Hans Reichel im Alter von 62 Jahren gestorben
Der Jazz-Musiker, Designer und Instrumenten-Erfinder war ein Künstler jenseits der Konventionen.
Offizielle Anschreiben von Behörden und Ämtern mochte Hans Reichel überhaupt nicht. Nicht nur wegen des meist unschönen Inhalts, sondern wegen der grundsätzlich grässlichen Optik der Schrift. „Die sieht immer besonders schlimm aus.“ Davon verstand er etwas, der Schriftgestalter, der den meisten Wuppertalern wohl als Jazz-Musiker bekannt ist. Er erfand fünf Schriftfamilien, darunter die FF Dax und FF Schmalhans.
Im Mai 1949 in Hagen geboren, schloss sich Reichel 15-jährig verschiedenen Bands an. Nach seinem Design-Studium war er dann ab den 1970ern als Musiker unterwegs — mit unkonventionellen, noch ungehörten Spieltechniken sowie selbst entworfenen und gebauten Instrumenten, laut eigener Aussage vor allem „sehr schrägen Gitarren“. Außerdem gab es immer etwas zu zeichnen, Konzertplakate, Infozettel und selbst Plattencover hat Reichel gerne selbst gestaltet, am liebsten mit Bleistift und Filzstiften.
Als Werkzeugmacher verstand er sich dabei, der in unendlicher Geduld und mit Liebe zu filigranen Kleinigkeiten seine Erfindungen bis zur ästhetischen Vollendung brachte. Ein Resultat seiner Klangexperimente war eine weitere Eigenkreation, das Daxophon.
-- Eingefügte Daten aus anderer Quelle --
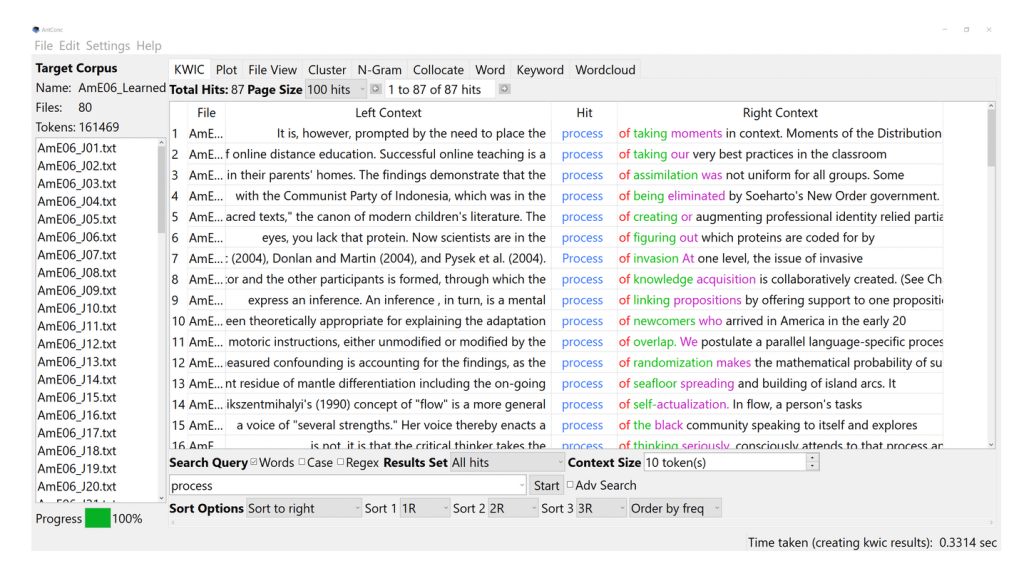Open the Page Size dropdown
This screenshot has height=576, width=1024.
click(x=335, y=90)
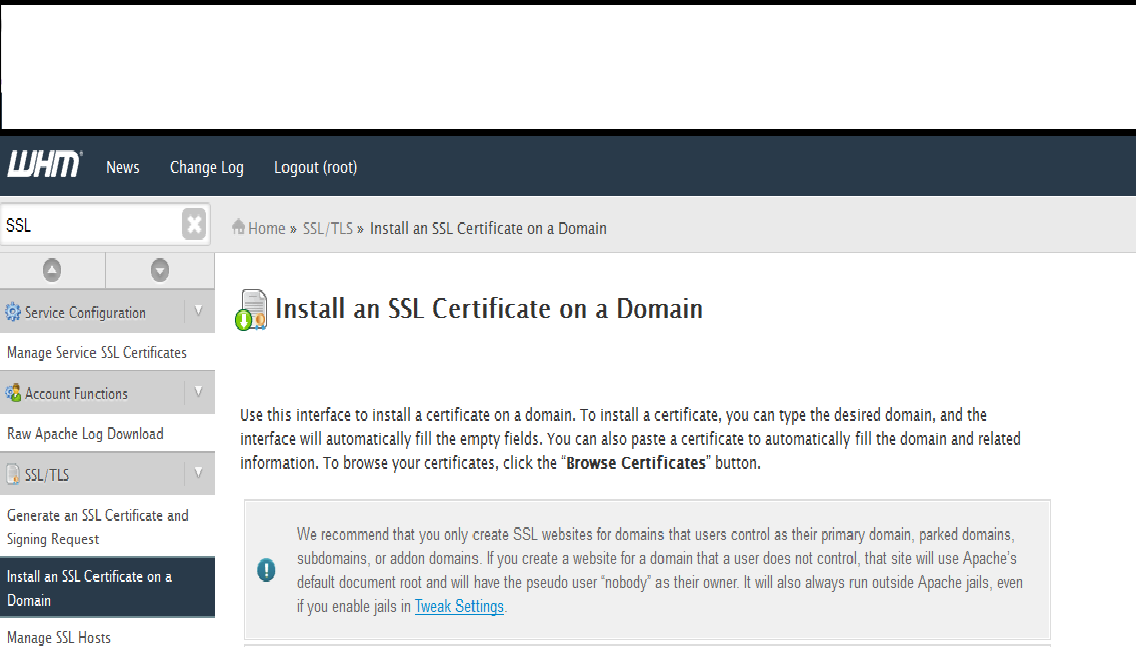Open Manage SSL Hosts
Viewport: 1136px width, 647px height.
(58, 637)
Dabei handelt es sich um ein formschönes Stück Holz, dem man durch Cello- oder Bassbogen Töne entlockt.
Nicht nur mit diesem Instrument war Reichel meist solo auf Konzerttouren in Südamerika, Europa und Südostasien unterwegs. Mit Musikern wie dem Cellisten Tom Cora, dem Gitarristen Stephan Wittwer oder einem der bedeutendsten Pianisten der britischen Jazzszene, Keith Tippett, bildete er Duos.
Bevor er in Wuppertal als seiner Wahlheimatstadt endgültig sesshaft wurde, lebte Reichel lange in Japan. Nicht immer ging es ihm gut, denn der kommerzielle Erfolg war ihm nicht durchgehend beschieden. Von seinen ungewöhnlichen Ideen und außergewöhnlichen Konzepten zugunsten eines Mainstreams ließ er sich trotzdem nie überreden.
Am Dienstag, 22. November, verstarb Hans Reichel plötzlich und unerwartet in seinem Atelier.